_Problem details_: Find every line in the entries that holds the string "header" and report it.

(Stored data)
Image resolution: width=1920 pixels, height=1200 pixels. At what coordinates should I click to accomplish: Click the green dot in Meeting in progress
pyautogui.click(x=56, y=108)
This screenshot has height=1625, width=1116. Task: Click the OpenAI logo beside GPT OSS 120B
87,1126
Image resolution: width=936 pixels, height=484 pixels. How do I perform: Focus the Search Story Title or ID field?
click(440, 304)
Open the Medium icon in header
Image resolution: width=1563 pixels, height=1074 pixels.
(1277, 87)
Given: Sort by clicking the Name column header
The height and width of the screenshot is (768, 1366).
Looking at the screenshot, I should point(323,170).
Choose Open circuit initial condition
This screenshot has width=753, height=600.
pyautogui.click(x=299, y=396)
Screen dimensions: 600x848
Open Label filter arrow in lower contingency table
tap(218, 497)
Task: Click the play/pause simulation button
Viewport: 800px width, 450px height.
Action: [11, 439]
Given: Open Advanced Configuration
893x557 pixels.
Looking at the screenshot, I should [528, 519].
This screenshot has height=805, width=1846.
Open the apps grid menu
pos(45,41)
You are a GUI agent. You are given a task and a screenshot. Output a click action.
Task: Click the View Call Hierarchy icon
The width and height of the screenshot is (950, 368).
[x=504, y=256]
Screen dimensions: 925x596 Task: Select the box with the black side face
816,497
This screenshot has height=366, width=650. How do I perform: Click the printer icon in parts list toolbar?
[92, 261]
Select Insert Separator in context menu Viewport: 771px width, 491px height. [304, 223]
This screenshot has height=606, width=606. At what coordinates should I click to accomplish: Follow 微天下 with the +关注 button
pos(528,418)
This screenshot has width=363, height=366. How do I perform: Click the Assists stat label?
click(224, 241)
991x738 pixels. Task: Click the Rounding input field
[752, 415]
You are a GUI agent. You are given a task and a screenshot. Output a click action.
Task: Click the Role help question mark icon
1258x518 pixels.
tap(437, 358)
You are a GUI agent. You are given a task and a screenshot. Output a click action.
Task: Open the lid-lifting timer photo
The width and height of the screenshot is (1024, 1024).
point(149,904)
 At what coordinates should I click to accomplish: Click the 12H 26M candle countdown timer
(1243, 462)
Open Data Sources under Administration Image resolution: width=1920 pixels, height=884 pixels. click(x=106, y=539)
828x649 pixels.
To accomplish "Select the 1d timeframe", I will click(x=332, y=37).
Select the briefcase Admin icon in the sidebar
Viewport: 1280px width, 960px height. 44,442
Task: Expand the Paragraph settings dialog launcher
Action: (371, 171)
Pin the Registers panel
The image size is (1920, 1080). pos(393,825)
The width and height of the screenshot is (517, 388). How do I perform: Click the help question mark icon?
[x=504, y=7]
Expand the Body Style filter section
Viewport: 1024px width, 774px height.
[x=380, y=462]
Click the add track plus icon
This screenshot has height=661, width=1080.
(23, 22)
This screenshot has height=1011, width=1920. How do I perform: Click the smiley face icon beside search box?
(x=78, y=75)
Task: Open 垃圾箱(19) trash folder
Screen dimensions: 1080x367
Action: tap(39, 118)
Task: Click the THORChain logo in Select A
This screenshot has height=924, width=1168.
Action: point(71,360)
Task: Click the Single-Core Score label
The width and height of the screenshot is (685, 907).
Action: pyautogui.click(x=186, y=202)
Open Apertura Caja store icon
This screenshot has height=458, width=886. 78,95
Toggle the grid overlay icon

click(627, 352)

_Written answer_:
Open the Medium icon in header
Given: Sort by clicking the Name column header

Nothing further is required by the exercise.